▶ WHAT YOU HAVE TO DO: Please reproduce the entries below exactly from the line holding "Click number 70 in else-if condition" through the last line, both included, and omit any pictures.

(TASK DATA Opens)

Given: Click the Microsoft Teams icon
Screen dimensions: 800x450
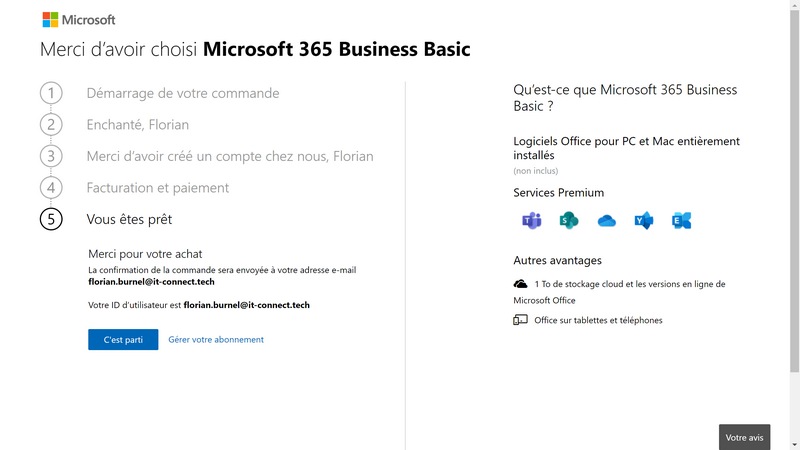Looking at the screenshot, I should pos(531,221).
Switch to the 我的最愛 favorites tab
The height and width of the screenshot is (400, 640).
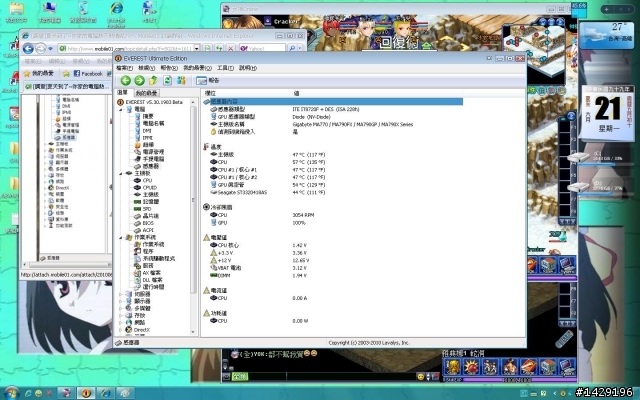pos(147,92)
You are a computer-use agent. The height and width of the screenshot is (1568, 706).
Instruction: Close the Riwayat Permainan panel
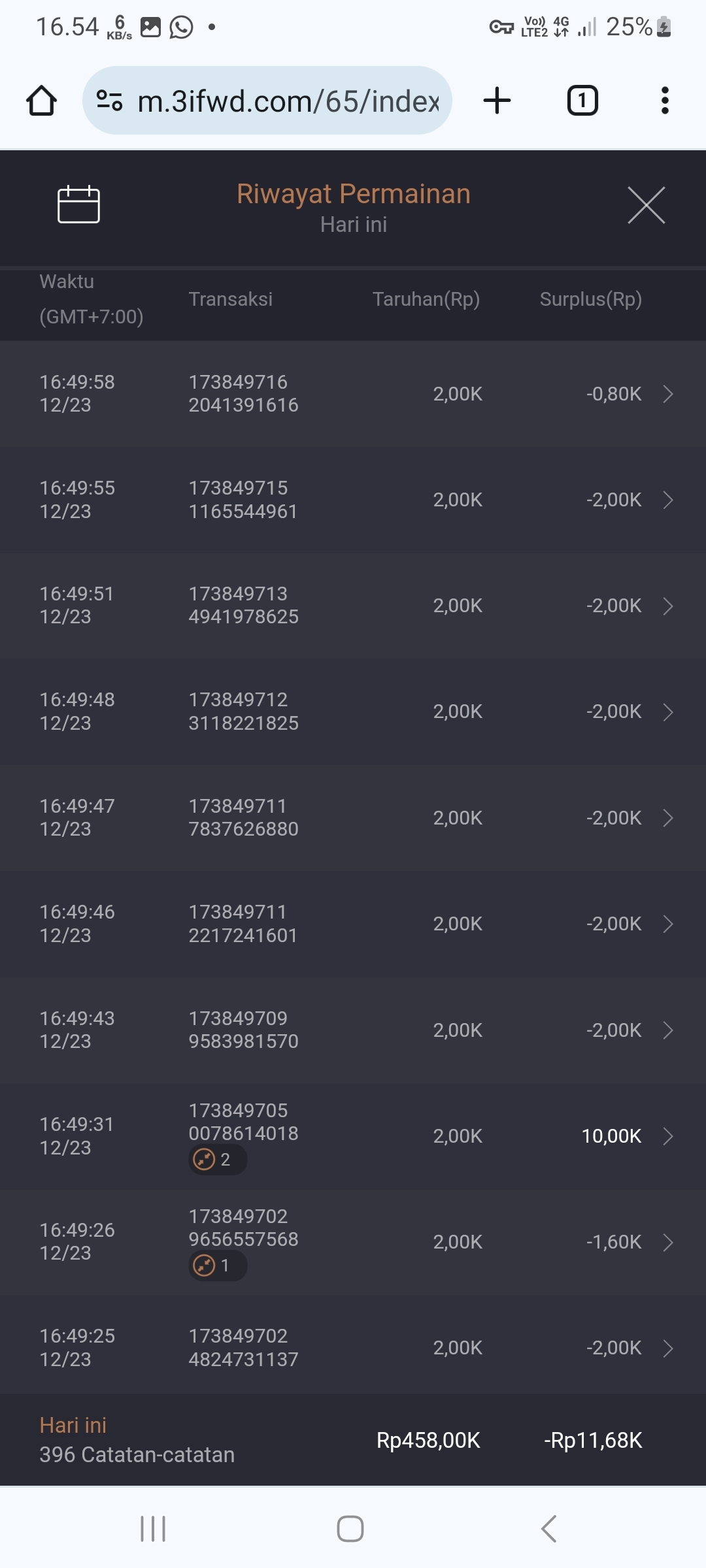646,205

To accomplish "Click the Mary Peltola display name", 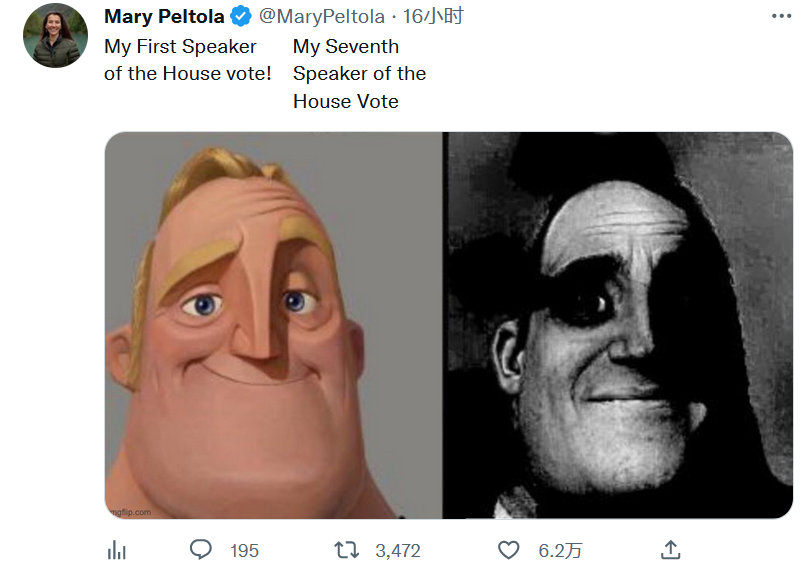I will pos(164,17).
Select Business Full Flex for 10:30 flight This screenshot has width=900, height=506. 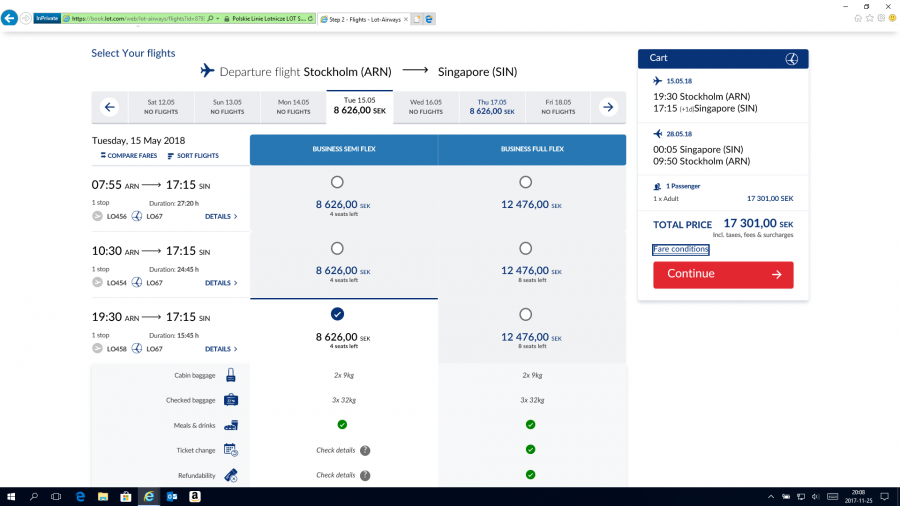[x=526, y=248]
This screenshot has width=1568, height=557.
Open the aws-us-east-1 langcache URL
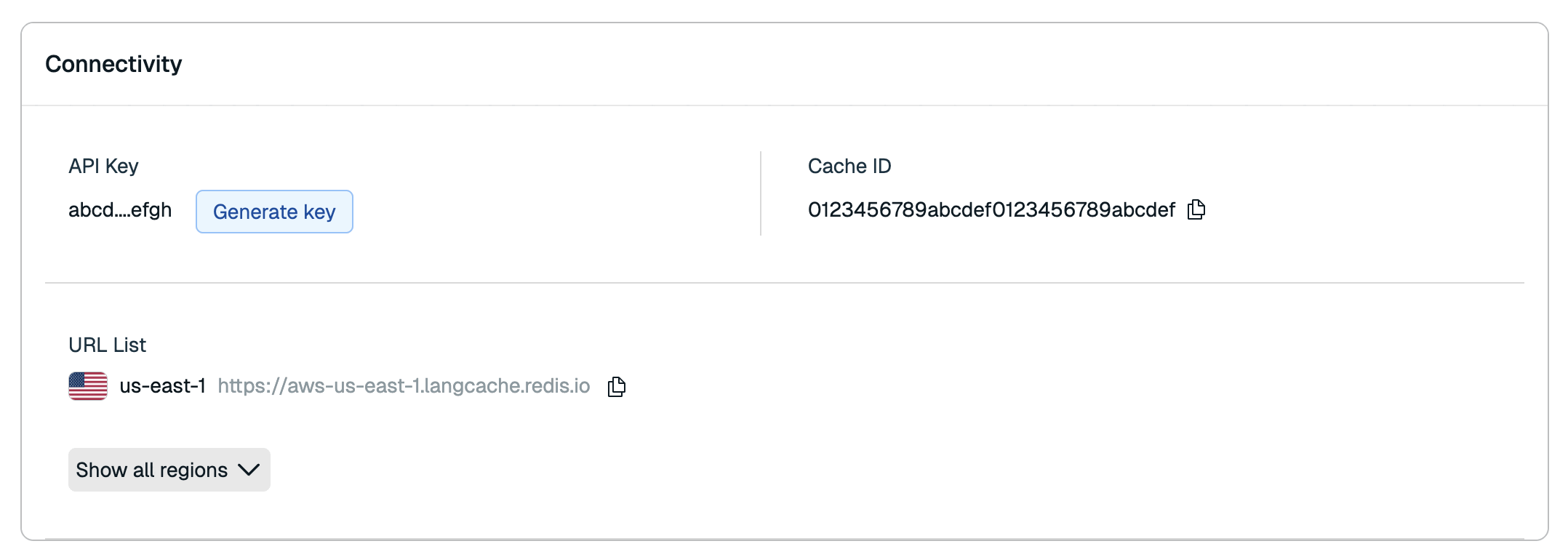[x=404, y=386]
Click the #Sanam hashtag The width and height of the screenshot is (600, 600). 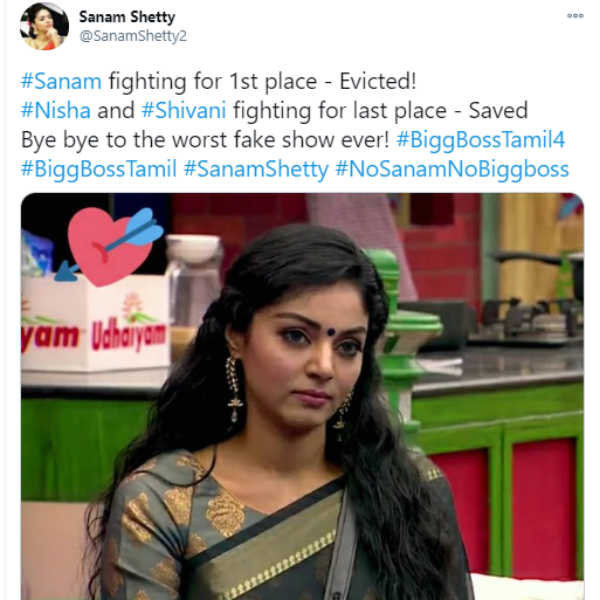(x=61, y=81)
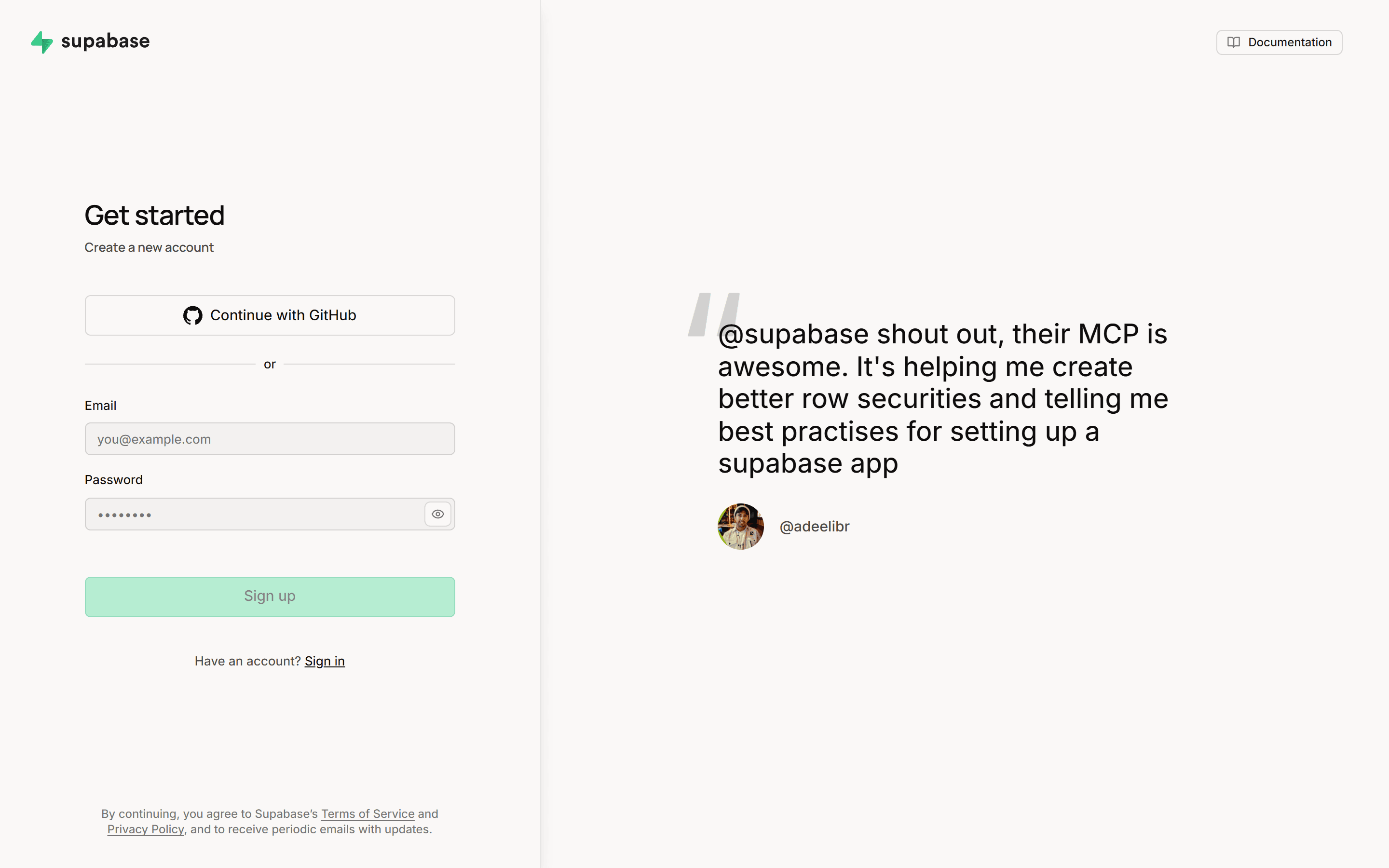This screenshot has height=868, width=1389.
Task: Click the supabase wordmark text
Action: click(x=105, y=41)
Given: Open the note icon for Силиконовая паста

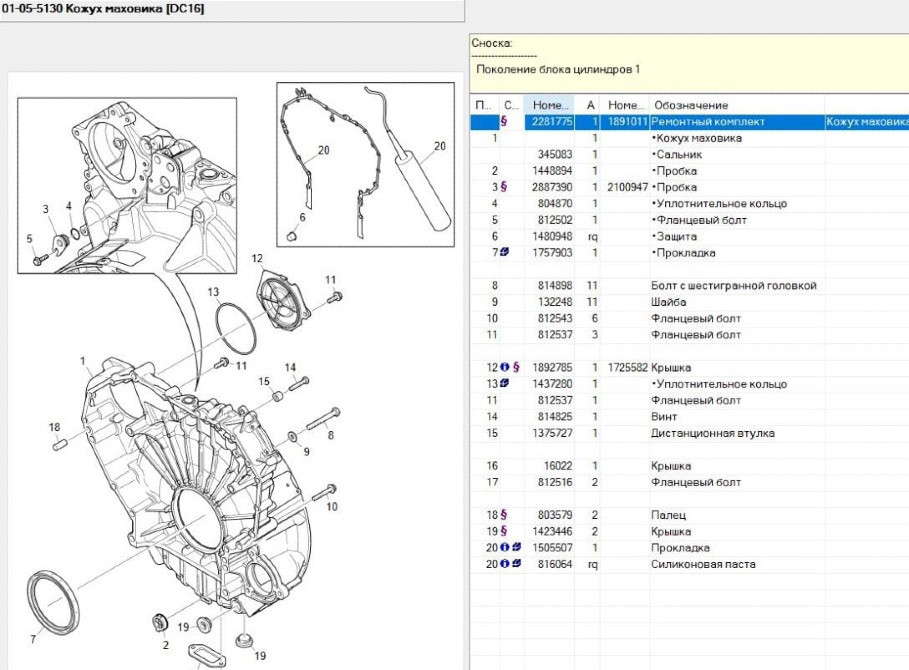Looking at the screenshot, I should pos(517,564).
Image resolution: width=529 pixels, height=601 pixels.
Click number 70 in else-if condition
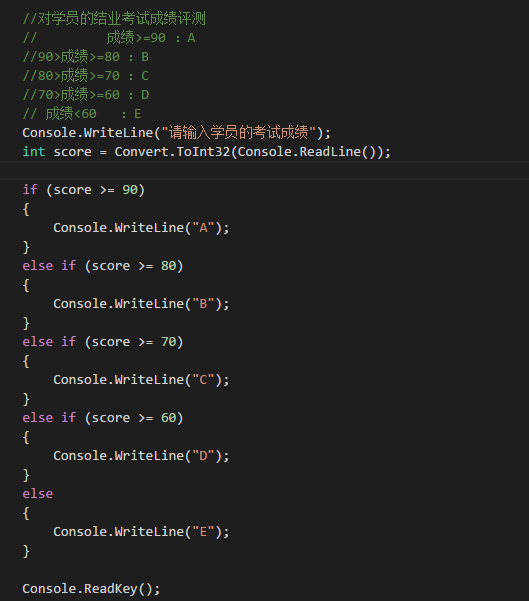[x=168, y=342]
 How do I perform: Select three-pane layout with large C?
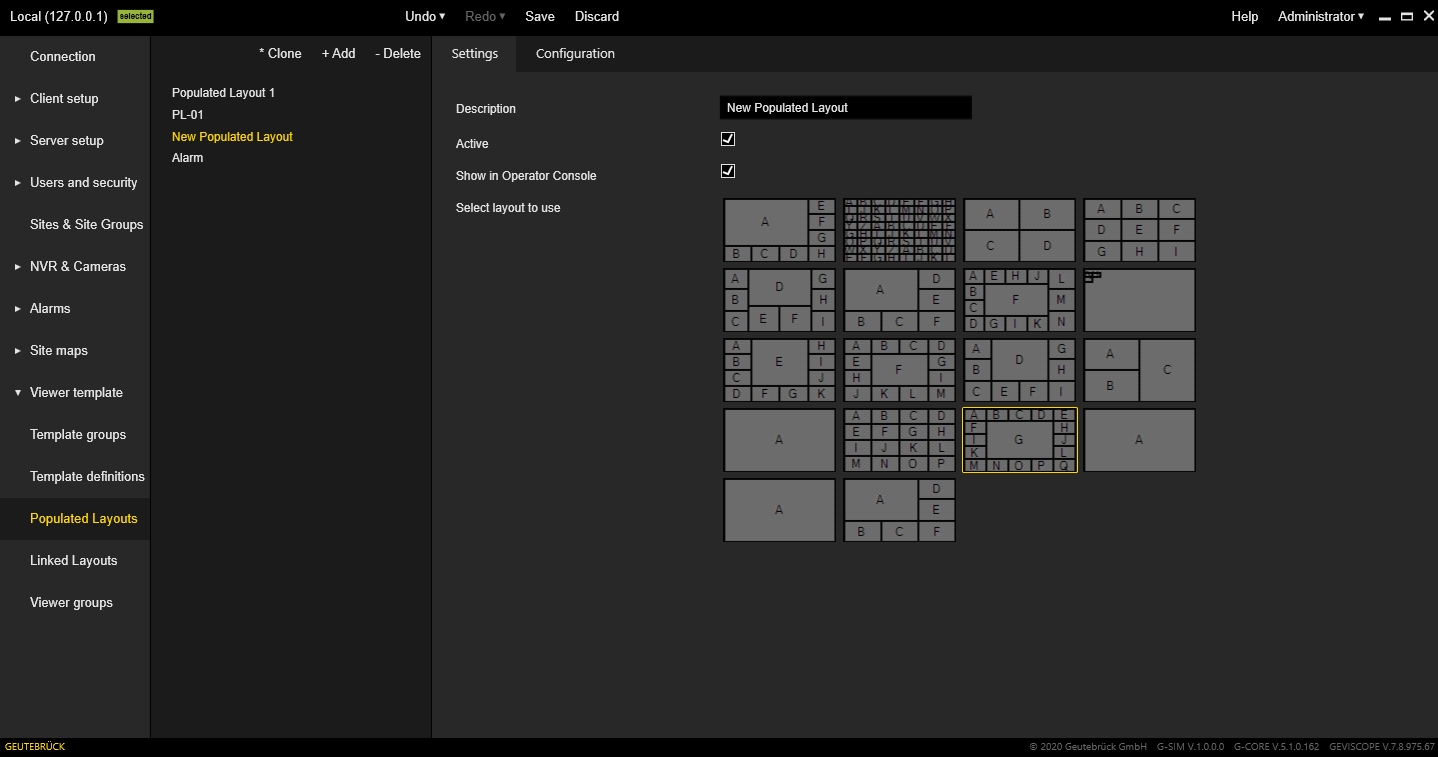[1139, 370]
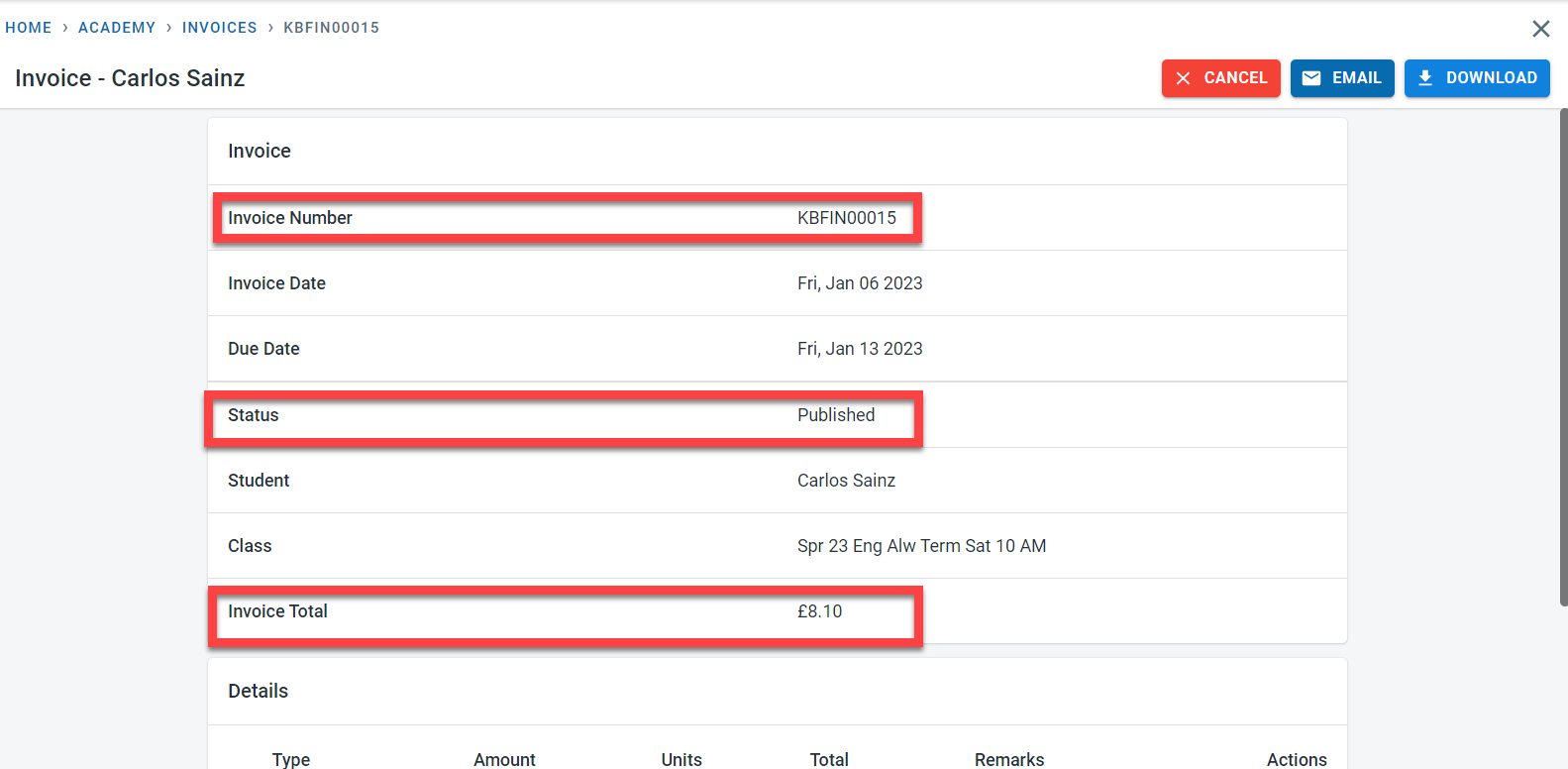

(TASK DATA Closes)

▶ EXERCISE RESULT:
Click number 70 in else-if condition
[x=168, y=342]
 How do I perform: Select three-pane layout with large C?
[1139, 370]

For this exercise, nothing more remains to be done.